FDA announced in July 2010 that the agency was ending its policy of enforcement discretion in regard to LDTs and had decided to forge ahead with a plan to regulate all LDTs. With enforcement discretion, FDA had not required LDTs to be submitted for regulatory review in the same way the commercially marketed test kits go through 510(k) clearance or premarket approval with the agency. At the symposium “Laboratory-Developed Test Regulations: The Alphabet Soup of ASR, LDT, IVD, QA, QC, QSR,” Harper explained that FDA sees a sea-change in how LDTs have been developed and marketed that required closer oversight.
Attendees listened intently as FDA’s Courtney Harper, PhD,
made the agency’s case for regulation of laboratory-developed tests (LDTs).
The lab community has been on edge ever since
FDA announced in 2010 that it planned to regulate all LDTs.
Over the past 20 years, the volume and complexity of LDTs has grown significantly, she said, and LDTs are often now a mechanism for market entry of novel tests without FDA review.

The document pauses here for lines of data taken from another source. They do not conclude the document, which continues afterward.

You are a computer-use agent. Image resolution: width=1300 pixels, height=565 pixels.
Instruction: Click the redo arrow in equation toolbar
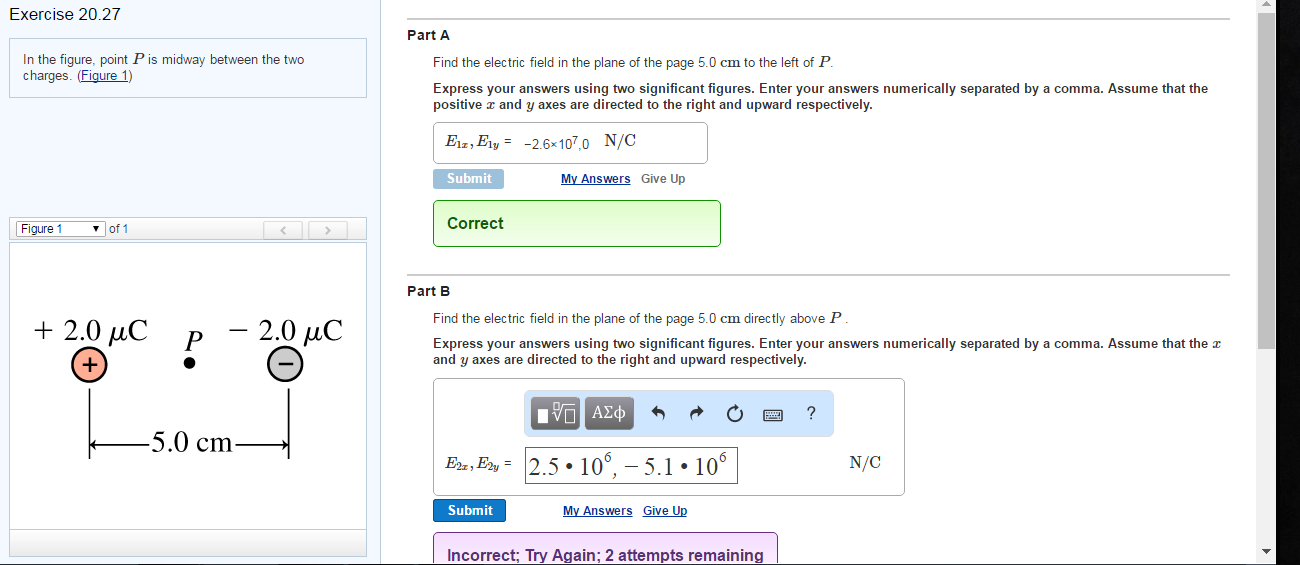697,413
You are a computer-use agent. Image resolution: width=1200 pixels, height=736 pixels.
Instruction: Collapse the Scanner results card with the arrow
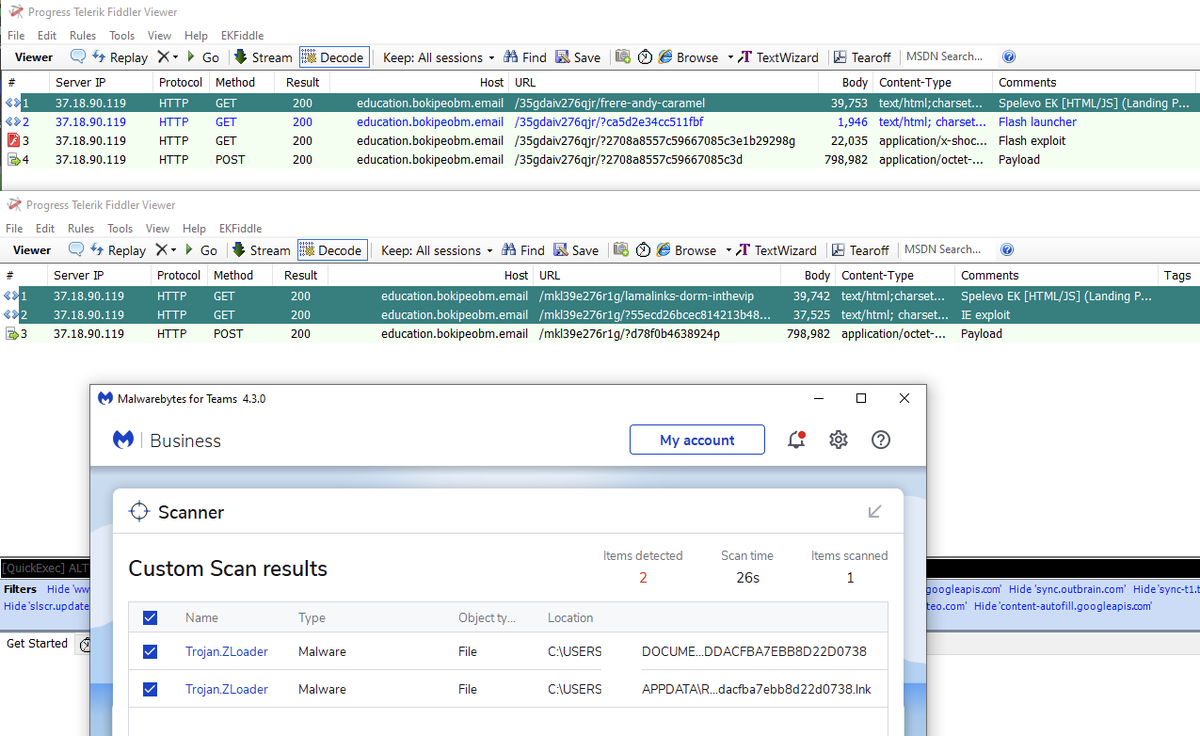(x=875, y=510)
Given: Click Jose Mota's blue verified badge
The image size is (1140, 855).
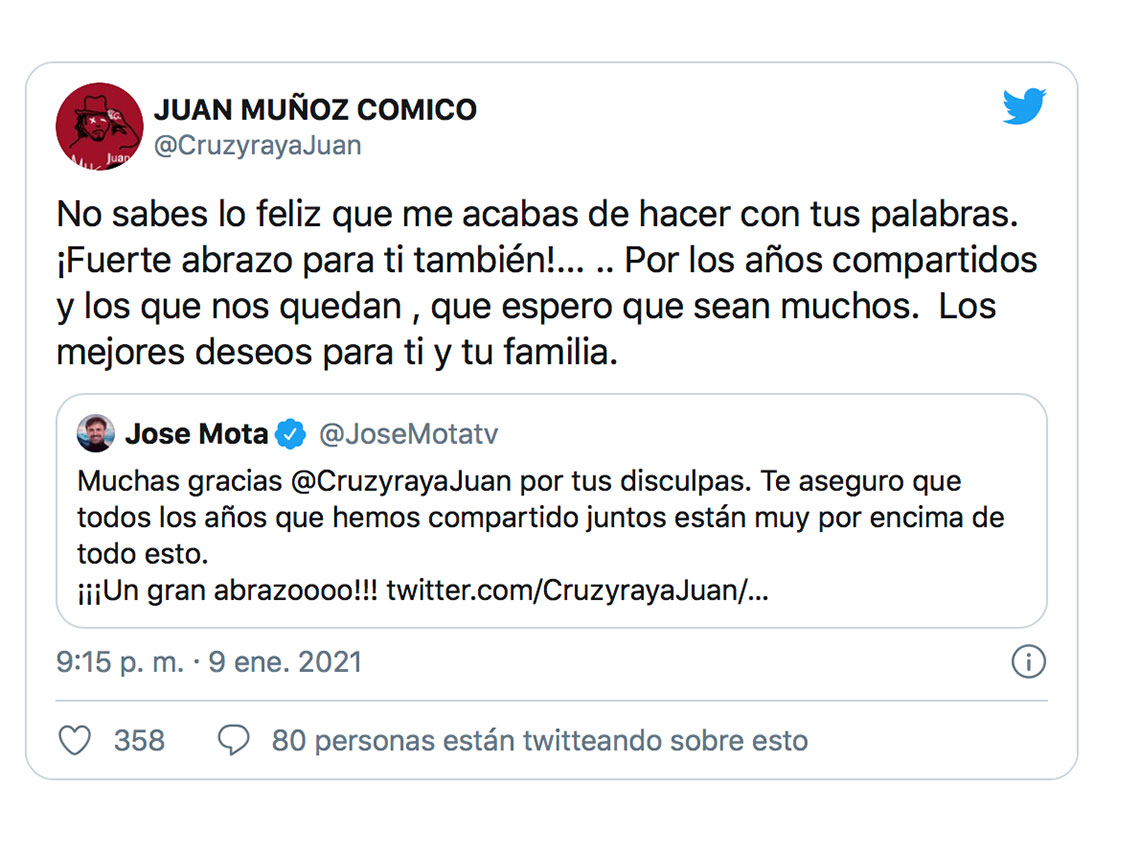Looking at the screenshot, I should pos(291,434).
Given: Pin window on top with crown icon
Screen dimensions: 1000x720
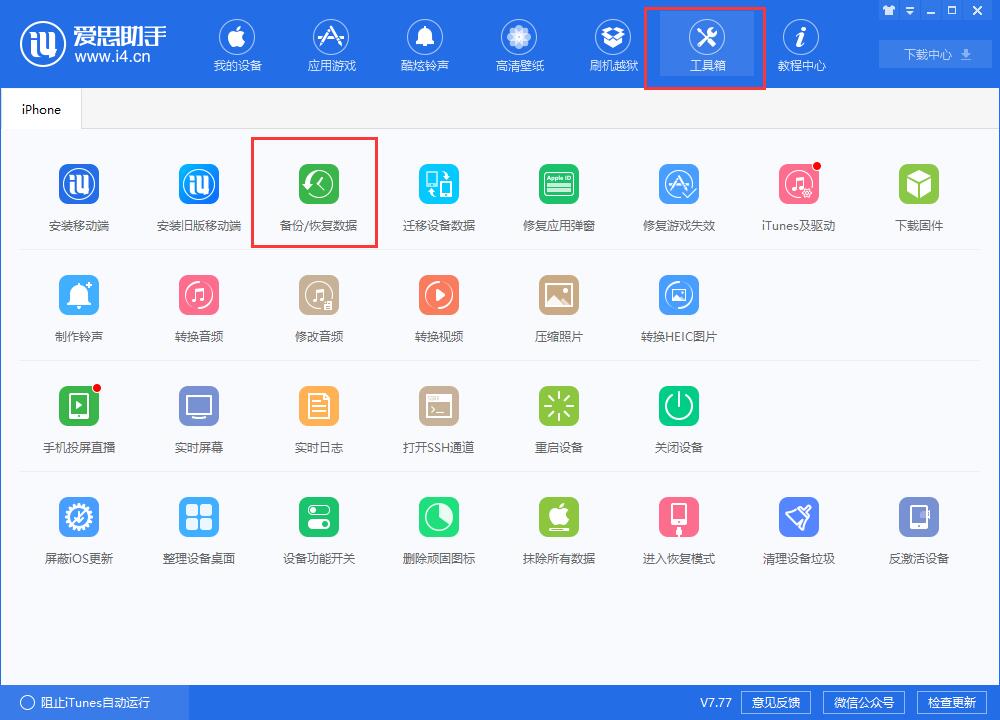Looking at the screenshot, I should pyautogui.click(x=888, y=10).
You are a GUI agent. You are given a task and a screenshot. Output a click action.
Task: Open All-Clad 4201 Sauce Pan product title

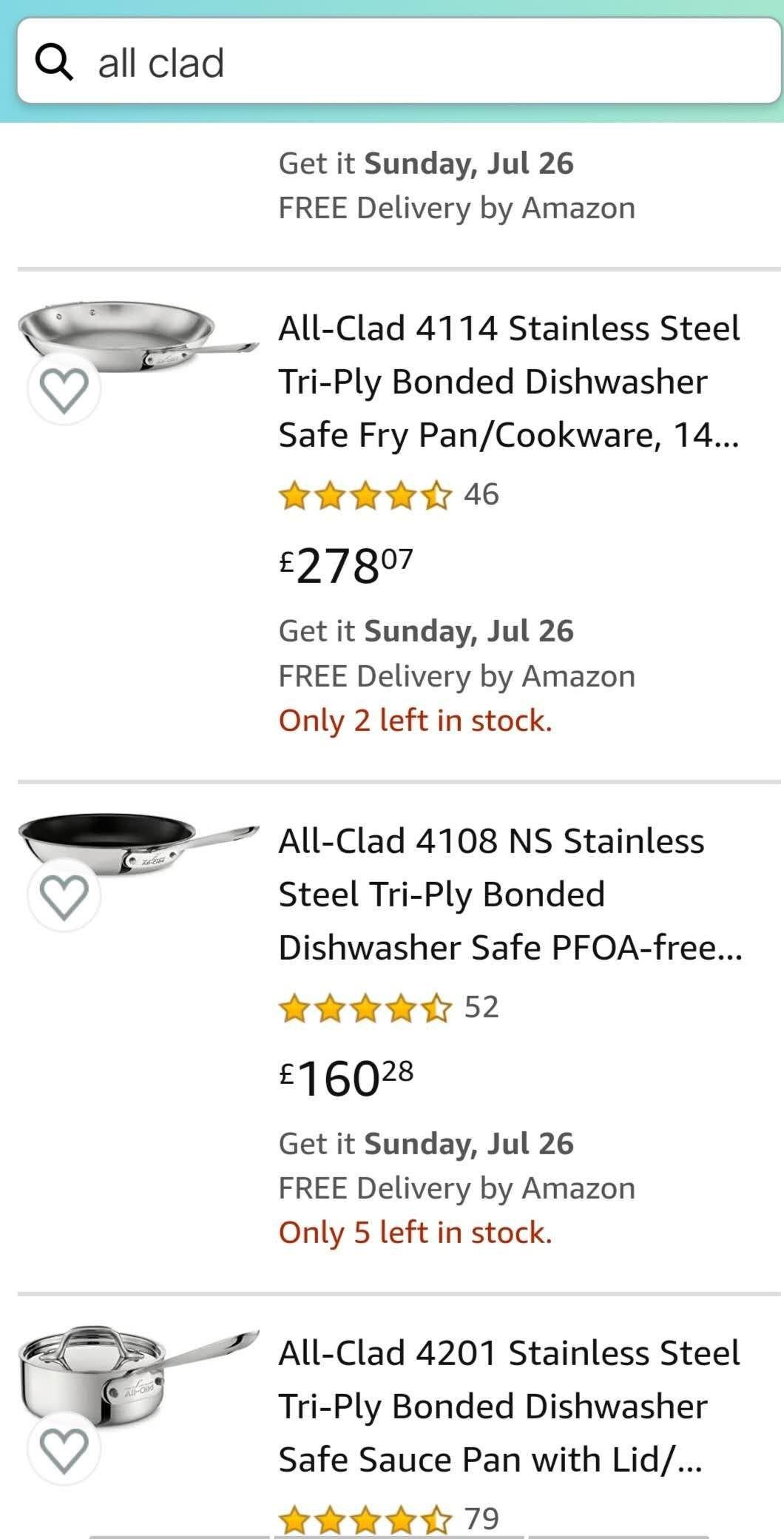point(509,1406)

FDA is also concerned that LDTs have become a mainstay for commercial labs and biotechnology companies, directly competing with the traditional pathway of test kits that go through FDA. The agency has been especially alarmed over recent years, Harper noted, as faulty data analysis, exaggerated clinical claims, fraudulent data, poor clinical study design, and unacceptable clinical performance in widely marketed LDTs has come to light.
At the same time, Harper acknowledged the confusion and concern labs have expressed over the prospect of LDT regulation, and sought to assuage fears that FDA would quickly ramp up a new, burdensome process for all labs. “Any framework will be risk-based, looking at the intended use of devices and regulating by risk,” she said. “This very phased-in approach would start with high-risk class III devices. Once we got those under control, we would begin to look at more moderate-risk tests. But the expectation is that this approach would not take one or two years—it will likely be more like 15 to 20 years.”
Once FDA releases the draft guidance on LDT regulation, Harper encourages labs to attend agency meetings and submit comments. “We’re going to make sure that this is a very open, transparent process where we hear from all stakeholders,” she said.